There are two things about Jesse’s blog that I really appreciate, even love. First, he writes from his on-the-ground experience with the OWS Screenprinters Guild that emerged during the actual occupation of Zucotti Park, its struggles since the closedown of that occupation, and the emergence from the Guild of the OWS Screenprinters Cooperative and its struggles to become a viable alternative economic enterprise.
Second, he lays out the questions that have risen from his reflection on those experiences and the ‘compromises’ they confronted him and his mates with:
…semi-sufficient alternatives are certainly possible, and there are many inspiring examples to cull from – but this forces us to ask whether and how the political project is transformed when self-sufficient aspirations have to settle for semi-sufficient alternatives.

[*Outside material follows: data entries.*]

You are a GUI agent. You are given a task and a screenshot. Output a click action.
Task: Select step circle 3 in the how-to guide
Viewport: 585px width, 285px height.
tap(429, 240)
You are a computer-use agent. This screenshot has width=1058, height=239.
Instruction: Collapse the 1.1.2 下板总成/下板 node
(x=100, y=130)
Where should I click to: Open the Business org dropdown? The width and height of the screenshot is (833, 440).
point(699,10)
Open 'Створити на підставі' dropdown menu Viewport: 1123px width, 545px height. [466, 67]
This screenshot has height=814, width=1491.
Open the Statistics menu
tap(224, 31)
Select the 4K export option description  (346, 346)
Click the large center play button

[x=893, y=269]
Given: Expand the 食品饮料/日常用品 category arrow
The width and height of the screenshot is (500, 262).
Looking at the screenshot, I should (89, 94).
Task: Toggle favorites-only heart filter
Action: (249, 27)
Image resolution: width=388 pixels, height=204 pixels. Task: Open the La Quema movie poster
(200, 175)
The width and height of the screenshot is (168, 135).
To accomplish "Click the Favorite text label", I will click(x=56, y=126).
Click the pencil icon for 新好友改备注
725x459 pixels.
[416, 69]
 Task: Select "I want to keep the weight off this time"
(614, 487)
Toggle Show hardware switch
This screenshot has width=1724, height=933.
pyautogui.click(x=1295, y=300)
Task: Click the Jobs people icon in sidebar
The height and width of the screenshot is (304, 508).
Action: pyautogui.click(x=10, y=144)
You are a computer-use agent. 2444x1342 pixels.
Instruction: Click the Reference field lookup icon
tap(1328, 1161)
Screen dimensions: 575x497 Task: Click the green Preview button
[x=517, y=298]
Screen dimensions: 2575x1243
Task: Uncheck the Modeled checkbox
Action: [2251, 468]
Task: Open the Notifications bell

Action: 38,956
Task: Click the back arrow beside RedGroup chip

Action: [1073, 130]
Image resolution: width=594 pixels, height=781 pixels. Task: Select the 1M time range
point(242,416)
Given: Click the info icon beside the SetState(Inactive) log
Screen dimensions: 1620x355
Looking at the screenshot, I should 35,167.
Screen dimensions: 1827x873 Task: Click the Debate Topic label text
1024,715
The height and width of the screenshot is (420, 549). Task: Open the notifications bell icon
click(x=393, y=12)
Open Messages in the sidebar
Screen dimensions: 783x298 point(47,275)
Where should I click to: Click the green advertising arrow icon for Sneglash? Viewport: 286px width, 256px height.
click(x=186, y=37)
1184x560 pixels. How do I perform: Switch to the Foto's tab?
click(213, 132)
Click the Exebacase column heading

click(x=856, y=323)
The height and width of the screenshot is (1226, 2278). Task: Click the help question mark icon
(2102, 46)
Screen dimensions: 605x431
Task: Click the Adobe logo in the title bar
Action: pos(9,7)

Do such experiments keep alive a radical possibility in its partial realization? Or is there a categorical difference that is being evaded? What fills the space between the development of a non-capitalist vision and the pragmatism of a semi-capitalist reality?The struggle – with the OWS Screenprinters – seems to hinge on this distinction. For a brief period, OWS felt as though we were creating a truly alternative economy. And yet now that the park is no longer providing this illusion for us, the bitter reality of our persistent and seemingly unavoidable dependence upon the circulation of capital, its markets, and even its “community of money”, has begun to set in. Is there really that much difference between “anti-retailing” and just plain old-fashioned retailing? Is there really a way to extract enough money from the movement and its supporters for three Coop members to pay their rent and still feel as though they are building an alternative vision of a better possible economy? “OWS is just not a good market.” Perhaps this is just stating the obvious – really that was the whole point wasn’t it? To NOT be a good market; to fight against the savage economic violence waged upon us by precisely these sorts of “good” markets?
I only have questions, a lot of questions – and will really look forward to some reader responses. That said, I won’t just stand aside while trying to answer them. I’m still part of the Guild, and when it’s warm enough out, we’ll be back printing in public spaces throughout NYC.
In Part 1 he lays out the immediate context in which the OWS screenprinting projects emerged. In Part 2 he gets down to the political and business issues they had to deal with and his reflections on these.
Robust Solidarity Economic perspectives develop from this kind of penetrating reflections that seek to identify the questions we need to wrestle with. It begins with the wisdom that we do not have answers. We are a small but growing global experiment that will move forward open ears, sharp minds, and big hearts.